No difference

At the last supper, when Jesus informed his disciples that one of them was going to betray Jesus, they had a curious response.

So they began to argue among themselves which of them it could be who was going to do it.

Luke 22:23 (CSB)

It is not like they all said, “Of course, it has to be Judas . . .”

My point is that Jesus, who knew the eventual outcome, did not treat Judas any differently than the rest of the disciples. His treatment of Judas was such that no-one suspected that there was a traitor in their midst.

If you have been attending church for a while, it is likely that you have encountered situations where believers have said things about non-believers that were not kind or were severely judgmental. Honesty dictates that I admit that my attitude and speech has not been patterned after Jesus’ example.

Jesus honored Judas, even while he was being betrayed by him.

Do you think that we could do the same with those who we might be tempted to see as not sympathetic to our teaching or way of life?

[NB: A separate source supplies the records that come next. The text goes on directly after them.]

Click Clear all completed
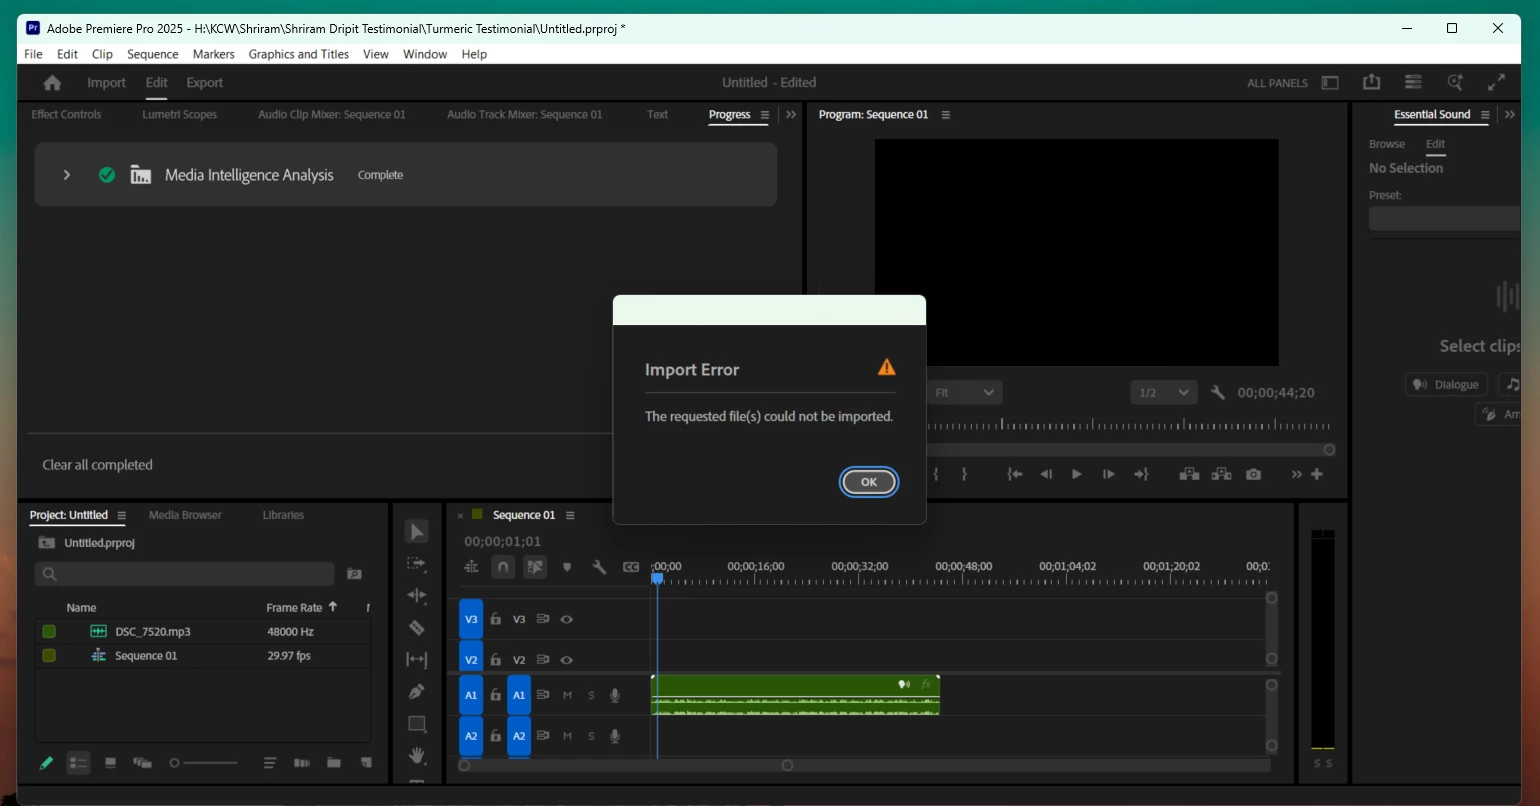The height and width of the screenshot is (806, 1540). coord(97,465)
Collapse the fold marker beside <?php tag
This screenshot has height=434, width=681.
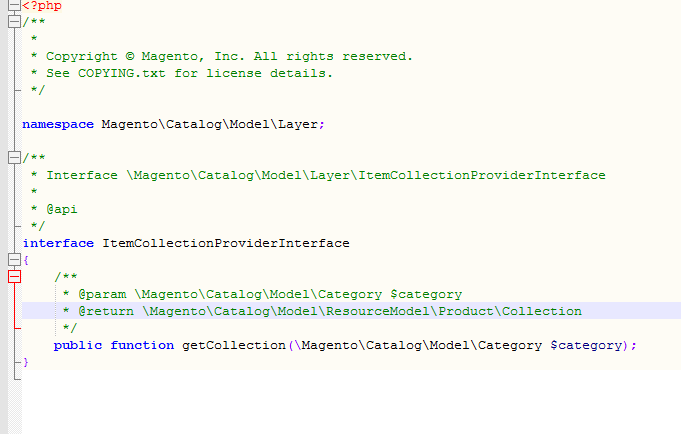tap(14, 5)
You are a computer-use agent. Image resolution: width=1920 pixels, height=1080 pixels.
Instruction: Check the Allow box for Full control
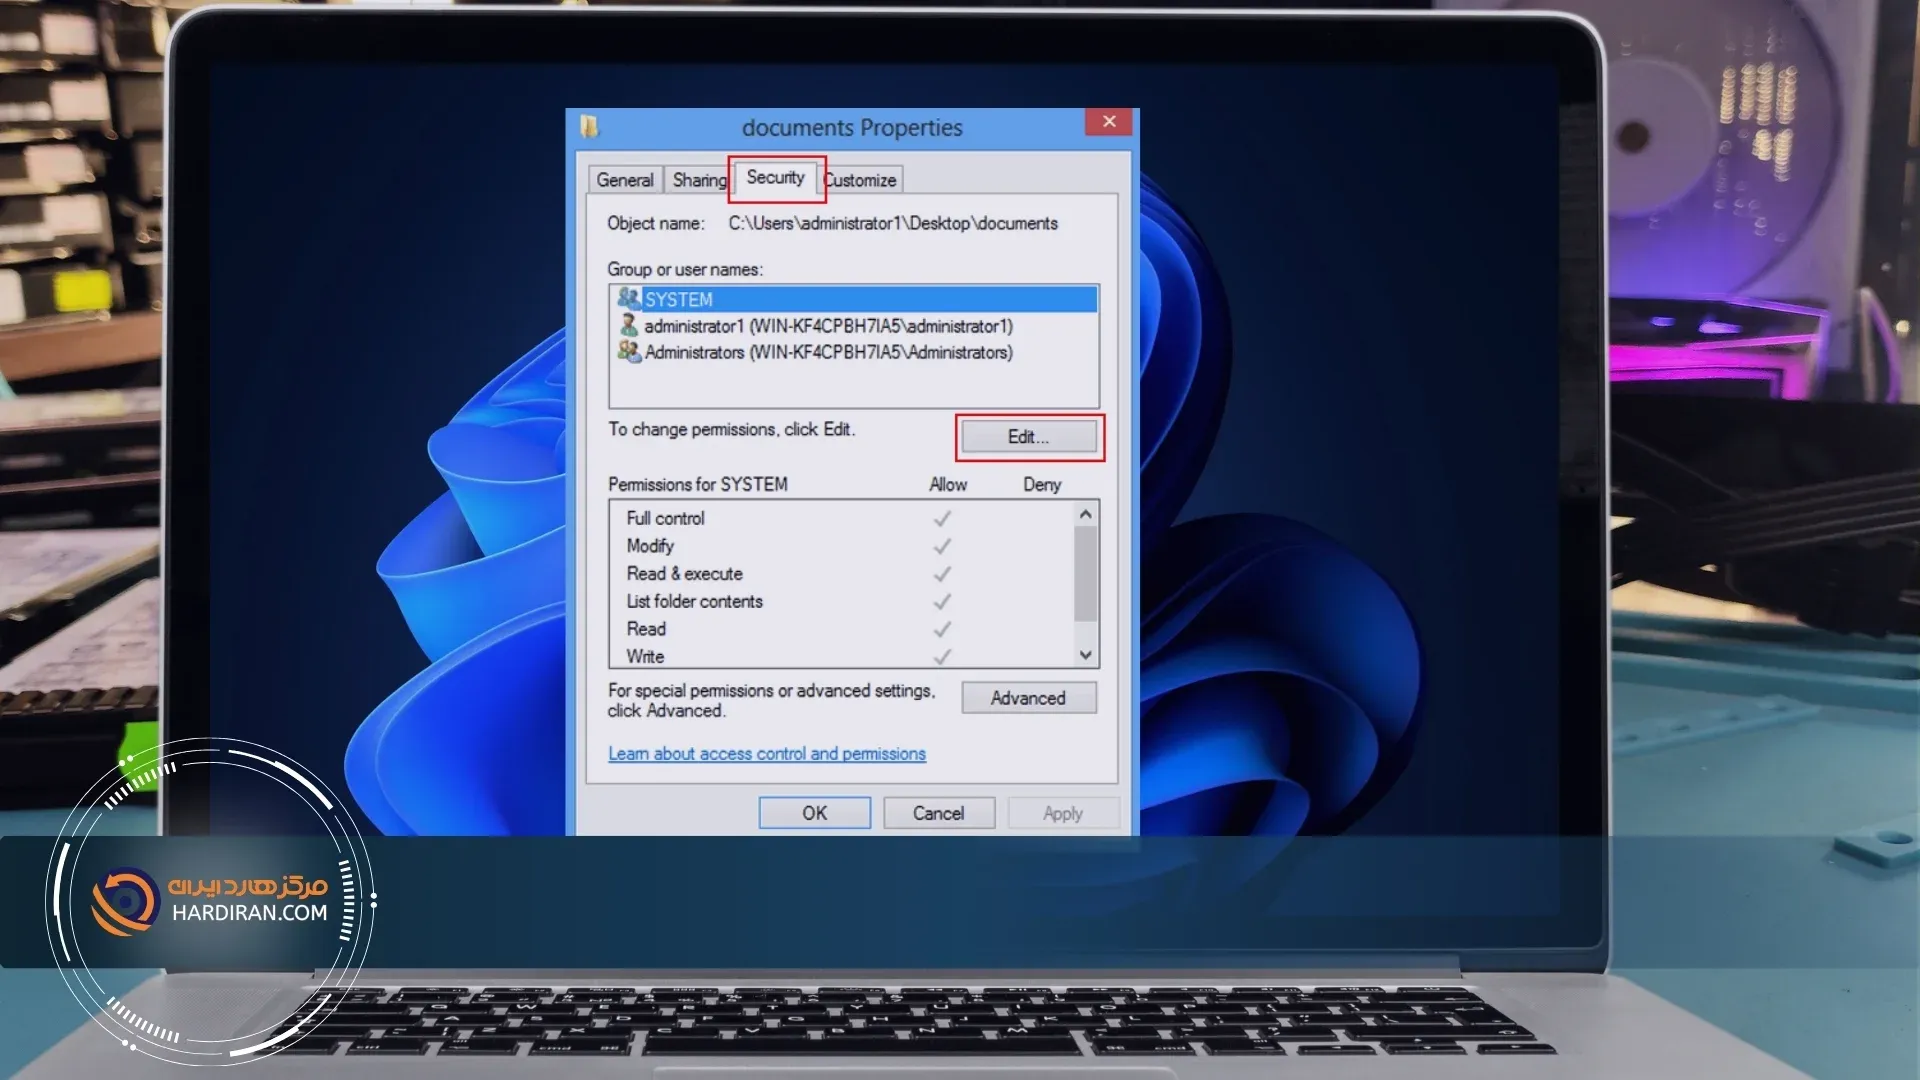[x=941, y=518]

In the long run, it may not make a difference in the final outcome, but it certainly would make a difference in some lives if we lived as if everyone was valuable. More specifically, it would make a difference us if we lived this out.

Can we engage in dialog instead of seeking to make sure that our position is clear? Too often the church has shouted out positions about social issues rather than seeking to understand why they are issues in the first place. The problem with this approach is that it destroys any opportunity to build a relationship. It is in the context of relationship that humans grow and learn.

If we build a relationship, we may not come to agreement with the other person, but we will be in a better position to respectfully present what we believe and why.

The bottom line is that we are all broken in many ways. Some of that brokenness is visible to others, much of it is not. By accepting people where they are, we are living consistently with how Jesus approached the people around him.

Now, it must be also pointed out that Jesus accepted them but was never content to allow them to remain unchanged by relationship with him. But like the disciples who were unable to heal the boy with the demon, we are also unable to heal the people around us. Only Jesus can do that.

By building relationships with the people around us, we are then in a position to point them to Jesus, the only one that ultimately can bring any lasting change to any of us.